§ Problem to solve:
Exactly the lines below, starting with the one containing "Viewport: 598px width, 336px" and going on through the one containing "Given: Click the", must be reproduced, both ends included, and no pictures with them.

§ Provided information:
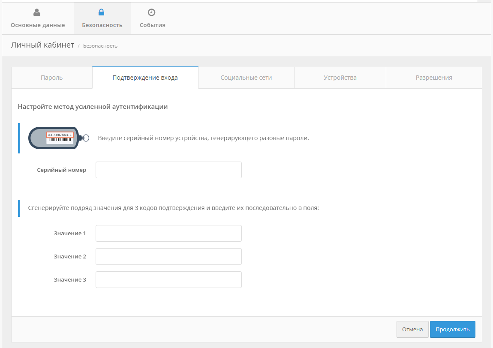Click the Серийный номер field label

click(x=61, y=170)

...

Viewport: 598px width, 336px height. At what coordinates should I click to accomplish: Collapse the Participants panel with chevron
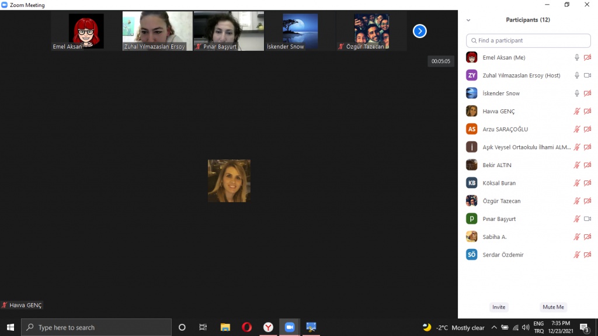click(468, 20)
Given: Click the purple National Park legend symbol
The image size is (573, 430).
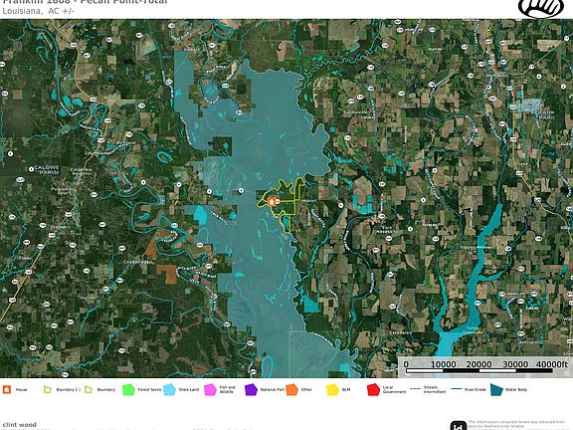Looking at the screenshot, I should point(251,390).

§ Exercise answer:
Viewport: 598px width, 336px height. At what coordinates should I click to accomplish: Collapse the Participants panel with chevron
click(468, 20)
Given: Click the purple National Park legend symbol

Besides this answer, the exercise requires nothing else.